I just don't understand how/why i feel like this.
Posted , 5 users are following.
Hi im Alison
I’ve been in a bad place for as long as I can remember, I’m 23 and all my friends are graduating from uni but I dropped out in 2nd year as it was making me more depressed and making me feel suicidal. I feel like such a failure. That’s the 2nd career I’ve quit. I want to go back to college in September to do an access course to do mental health nursing so that I can go back to uni.
I don’t know, I suppose its because I’m sat in my flat all the time alone with nothing to do and no one to talk to me who gets what I’m going through. I feel dead inside and like such a let down to myself. None of my friends want to see me and I feel so alone. There is no one for me to message and get to come around.

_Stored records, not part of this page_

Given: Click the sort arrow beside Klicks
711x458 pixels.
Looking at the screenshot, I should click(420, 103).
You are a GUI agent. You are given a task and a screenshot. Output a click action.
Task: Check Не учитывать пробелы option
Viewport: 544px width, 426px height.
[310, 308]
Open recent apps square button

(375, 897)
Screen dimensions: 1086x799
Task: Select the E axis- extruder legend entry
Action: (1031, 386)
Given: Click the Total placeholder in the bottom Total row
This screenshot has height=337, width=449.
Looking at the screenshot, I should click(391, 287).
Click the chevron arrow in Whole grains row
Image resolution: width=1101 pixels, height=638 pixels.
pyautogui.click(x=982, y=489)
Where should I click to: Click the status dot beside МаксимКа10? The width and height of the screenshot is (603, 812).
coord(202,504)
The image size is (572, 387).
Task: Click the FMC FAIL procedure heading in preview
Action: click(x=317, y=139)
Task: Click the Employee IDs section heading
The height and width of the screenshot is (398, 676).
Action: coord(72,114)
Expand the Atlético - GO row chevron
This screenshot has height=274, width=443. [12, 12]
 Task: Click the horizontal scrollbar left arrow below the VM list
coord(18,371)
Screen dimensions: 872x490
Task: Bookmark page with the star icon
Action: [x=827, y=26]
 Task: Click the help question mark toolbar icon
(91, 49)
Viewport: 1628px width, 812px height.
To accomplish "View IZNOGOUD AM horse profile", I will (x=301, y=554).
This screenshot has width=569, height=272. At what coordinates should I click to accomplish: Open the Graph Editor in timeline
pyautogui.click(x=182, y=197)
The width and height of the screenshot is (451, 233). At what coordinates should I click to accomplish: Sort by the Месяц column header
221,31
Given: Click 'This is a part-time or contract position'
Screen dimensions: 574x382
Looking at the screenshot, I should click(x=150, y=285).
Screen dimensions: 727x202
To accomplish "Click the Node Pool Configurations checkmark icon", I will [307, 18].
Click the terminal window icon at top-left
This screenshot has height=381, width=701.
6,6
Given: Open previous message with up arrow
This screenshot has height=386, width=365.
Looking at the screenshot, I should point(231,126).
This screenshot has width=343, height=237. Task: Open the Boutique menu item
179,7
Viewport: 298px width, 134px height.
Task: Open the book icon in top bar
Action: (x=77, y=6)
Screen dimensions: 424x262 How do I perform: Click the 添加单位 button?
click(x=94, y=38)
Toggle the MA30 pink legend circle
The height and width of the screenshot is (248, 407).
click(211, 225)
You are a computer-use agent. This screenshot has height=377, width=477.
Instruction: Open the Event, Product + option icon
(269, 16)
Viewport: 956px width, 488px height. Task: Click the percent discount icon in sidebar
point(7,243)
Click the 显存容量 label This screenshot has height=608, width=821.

I feel like my depression is me. And I don’t want to be like this but I cant help it. I know deep down I deserve to be happy but everything around me tells me otherwise. I don’t get along with my mum. I have no money and I feel like im just a burden when I talk to people about it. On the plus side I have got into therapy, but it doesn’t start for another few weeks (iv been waiting 1 year).
I need to empty my head, its so full of negative thoughts. I just don’t understand why, or how people go through this and still live. I feel like a zombie.
Maybe its karma coming back around to bite me.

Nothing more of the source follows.